Желтый весенний закат меркнул в дали затихшей улицы. Воздух пьяный. Хрустит ледок под сапогом. За сизой крепостной башней с железным флажком, из-за острой кровли лезет лунный круг – медно-красный, – блестит Михайле в лицо… Страшно… Постукивают зубы, холод в груди… Завизжала дверь кабака, и на крыльце – белой тенью раскорячилась та же девка.
– Чего боишься, иди назад, миленький.
Михайла кинулся бежать прочь без памяти.
Деньги скоро кончились. Товарищи отстали. Михайла, жалея о съеденном и выпитом, о виденном и нетронутом, шатался меж двор. Возвращаться в уезд к отцу и думать не хотелось.
Наконец вспомнил про сверстника, сына крестного отца, Степку Одоевского, и постучался к нему во двор. Встретили холопы недобро, морды у всех разбойничьи: «Куда в шапке на крыльцо прешь!» – один сорвал с Михайлы шапку. Однако – погрозились, пропустили. В просторных теплых сенях, убранных по лавкам звериными шкурами, встретил его красивый, как пряник, отрок в атласной рубашке, сафьянных чудных сапожках. Нагло глядя в глаза, спросил вкрадчиво:
– Какое дело до боярина?
– Скажи Степану Семенычу, – друг, мол, его, Мишка Тыртов, челом бьет.

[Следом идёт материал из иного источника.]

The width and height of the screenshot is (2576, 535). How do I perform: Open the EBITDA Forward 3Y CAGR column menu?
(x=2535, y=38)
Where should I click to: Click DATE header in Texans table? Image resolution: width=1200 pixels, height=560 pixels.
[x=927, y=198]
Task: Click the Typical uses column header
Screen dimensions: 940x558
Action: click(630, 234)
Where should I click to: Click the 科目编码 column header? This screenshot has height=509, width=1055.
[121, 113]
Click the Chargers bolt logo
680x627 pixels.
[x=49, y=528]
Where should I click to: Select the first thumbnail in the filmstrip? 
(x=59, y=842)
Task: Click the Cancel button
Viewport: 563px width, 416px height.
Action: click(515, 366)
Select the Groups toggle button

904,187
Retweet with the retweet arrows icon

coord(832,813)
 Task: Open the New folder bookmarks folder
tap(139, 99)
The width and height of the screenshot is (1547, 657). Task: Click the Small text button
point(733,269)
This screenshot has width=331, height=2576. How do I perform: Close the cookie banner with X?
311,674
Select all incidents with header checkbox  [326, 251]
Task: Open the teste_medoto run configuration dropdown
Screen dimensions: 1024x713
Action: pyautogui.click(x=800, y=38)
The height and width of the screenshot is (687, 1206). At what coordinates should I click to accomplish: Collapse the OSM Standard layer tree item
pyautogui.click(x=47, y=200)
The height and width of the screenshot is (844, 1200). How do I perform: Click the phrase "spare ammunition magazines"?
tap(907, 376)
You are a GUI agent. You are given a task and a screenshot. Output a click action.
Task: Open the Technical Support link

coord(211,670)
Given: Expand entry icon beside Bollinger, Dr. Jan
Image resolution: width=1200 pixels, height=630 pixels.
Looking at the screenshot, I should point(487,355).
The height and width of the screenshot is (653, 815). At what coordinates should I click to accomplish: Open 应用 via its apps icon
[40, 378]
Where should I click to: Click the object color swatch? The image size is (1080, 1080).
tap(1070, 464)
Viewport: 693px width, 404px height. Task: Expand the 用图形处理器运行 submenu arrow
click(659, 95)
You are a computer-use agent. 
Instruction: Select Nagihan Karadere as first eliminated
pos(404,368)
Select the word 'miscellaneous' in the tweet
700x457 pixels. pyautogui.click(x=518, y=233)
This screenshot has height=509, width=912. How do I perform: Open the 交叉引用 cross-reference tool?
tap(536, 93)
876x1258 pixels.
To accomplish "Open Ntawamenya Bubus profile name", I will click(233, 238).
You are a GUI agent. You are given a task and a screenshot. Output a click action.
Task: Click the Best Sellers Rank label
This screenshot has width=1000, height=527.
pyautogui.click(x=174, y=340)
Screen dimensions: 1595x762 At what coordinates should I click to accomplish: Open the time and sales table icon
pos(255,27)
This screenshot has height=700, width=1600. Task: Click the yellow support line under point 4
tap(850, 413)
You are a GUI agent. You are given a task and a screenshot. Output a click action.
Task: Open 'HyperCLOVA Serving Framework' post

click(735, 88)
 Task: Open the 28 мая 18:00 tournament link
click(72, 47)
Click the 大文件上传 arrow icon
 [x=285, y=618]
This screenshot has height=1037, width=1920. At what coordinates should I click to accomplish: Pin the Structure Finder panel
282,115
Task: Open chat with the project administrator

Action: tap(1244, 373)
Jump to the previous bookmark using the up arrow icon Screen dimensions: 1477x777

– Скажу, – пропел отрок, лениво ушел, потряхивая шелковыми кудрями. Пришлось подождать. Бедные – не гордые. Отрок опять явился, поманил пальцем: – Заходи.
Михайла вошел в крестовую палату. Заробев, истово перекрестился на угол, где образа завешены парчовым застенком с золотыми кружевами. Покосился, – вот они как живут, богатые. Что за хоромный наряд! Стены обиты рытым бархатом. На полу – ковры и коврики – пестрота. Бархатные налавочники на лавках. На подоконниках – шитые жемчугом наоконники. У стен – сундуки и ларцы, покрытые шелком и бархатом. Любую такую покрышку – на зипун или на ферязь, и во сне не приснится… Против окон – деревянная башенка с часами, на ней – медный слон.
– А, Миша, здорово, – проговорил Степка Одоевский, стоя в дверях. Михайла подошел к нему, поклонился – пальцами до ковра. Степка в ответ кивнул. Все же, не как холопу, а как дворянскому сыну, подал влажную руку – пожать. – Садись, будь гостем.